Belirli süreli iş sözleşmesinin kendiliğinden sona ermesinde sadece Kanun gereği belirli süreli iş sözleşmesi yapılan hallerle (5580 SY) sınırlı olmak üzere kıdem tazminat talep edilebilir. - Mülga 1475 sayılı İş Kanunun halen yürürlükte olan 14. maddesinin 5 fıkrası uyarınca 506 Sayılı Kanun’un 60. maddesinin birinci fıkrasının (A) bendinin (a) ve (b) alt bentlerinde öngörülen yaşlar dışında kalan diğer şartları veya aynı Kanunun Geçici 81 inci maddesine göre yaşlılık aylığı bağlanması için öngörülen sigortalılık süresini ve prim ödeme gün sayısını tamamlayarak kendi istekleri ile işten ayrılanların kıdem tazminatına almayı hak ettiği belirtilmektedir. Bu hususa uygulamada 15 yıl 3600 gün uygulaması adı da verilmektedir. Yargıtay dairelerince bu kapsamda işten ayrılmaları akabinde başka bir işverene ait çalışmaya başlanması, ayrılmadan önce diğer işyeri ile görüşme ve hatta sözleşme yapması hakkın kötüye kullanımı olarak değerlendirilmeyeceği kabul edilmiştir.
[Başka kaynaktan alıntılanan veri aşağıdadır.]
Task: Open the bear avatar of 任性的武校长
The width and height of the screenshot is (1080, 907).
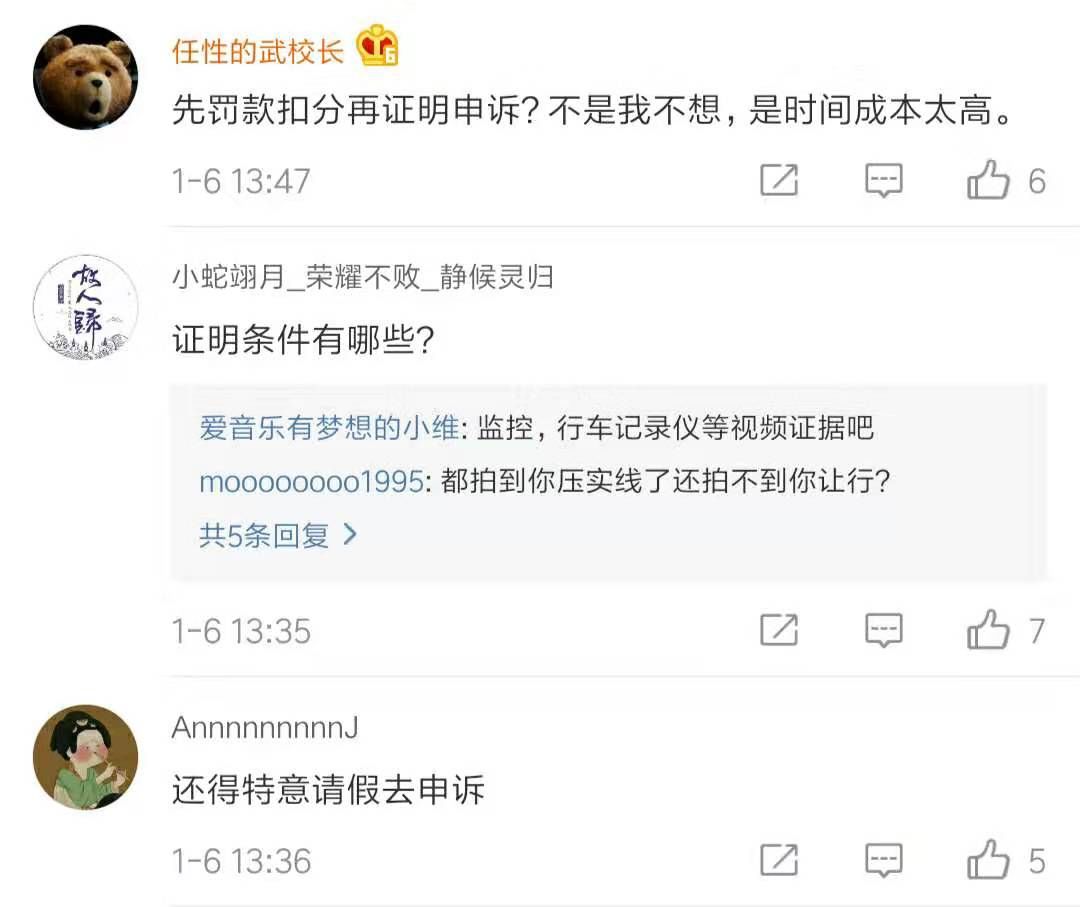Action: pos(85,77)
- İtirazın iptali davalarında dava dilekçesinin asile tebliğ edilmesinin gerekli olduğu borca itiraz eden vekile tebligat ile taraf teşmilinin sağlanamayacağı kabul edilmiştir.
- Bozmaya uyularak yapılan yargılama sonunda verilen kararda talep yığılmasına esas tüm alacak kalemleri tek tek gösterilmekte ve buna göre harç ve vekalet ücretleri belirlenerek hüküm altına alınmaktadır. Tazminat ve alacakların bir kısmının bozma dışı kaldığı belirtilerek bu alacakların kesinleştiğinden bahisle sadece bozmaya konu alacak kalemleri bakımından karar verilmemektedir. Böyle olunca bozma sonrası temyiz kesinlik sınırı, kararda gösterilen tüm tazminat ve alacakların toplamına göre belirlenmesi gerektiği belirtilmiştir.
- Haftalık çalışma süresinin 45 saati aşmadığı ancak günlük 11 saati aşan ve gece çalışmaları ile ağır ve tehlikeli işlerde 7.5 saatlik çalışma sınırını aşan çalışmalar Yargıtay uygulaması gereği fazla çalışma olarak değerlendirildiği, sözü edilen yasak çalışmaların karşılığı % 50 zamlı olarak (saat ücretinin % 50 fazlasıyla) ödenmesi gerektiği kabul edilmiştir.
- Yargıtay Daireleri prim bazlı çalışan işçilere ödenecek fazla çalışma ücretlerinin aşağıdaki şekilde hesaplanacağını kabul etmiştir.
- Ücret sadece primden oluşuyorsa fazla çalışma ücreti ödenen primin saat ücretinin % 50 fazlasıyla ödenir.
- Hedefe veya belli bir kotanın aşılmasına bağlı prim ödemesi uygulamalarında işçinin fazla çalışma ücreti sabit ücret üzerinden saat ücretinin %150 fazlasıyla ödenir. Başka bir anlatımla bu tür prim ödemelerinin fazla çalışma ücreti hesabına bir etkisi bulunmamaktadır. Bu yönde uygulamaya dair oybirliği mevcuttur.
- Satışa, ürün miktarına, sefer sayısına veya gidilen kilometreye göre prim ödemelerinde ise sabit ücret üzerinden %150 zamlı saat ücretine göre hesaplama yapılarak sabit ücrete göre hak kazanılan fazla çalışma ücreti belirlenir. Ödenen prim miktarının %50 zam kısmına göre de hesaplama yapılır ve her iki hesap yöntemi toplanarak fazla çalışma ücreti belirlenir.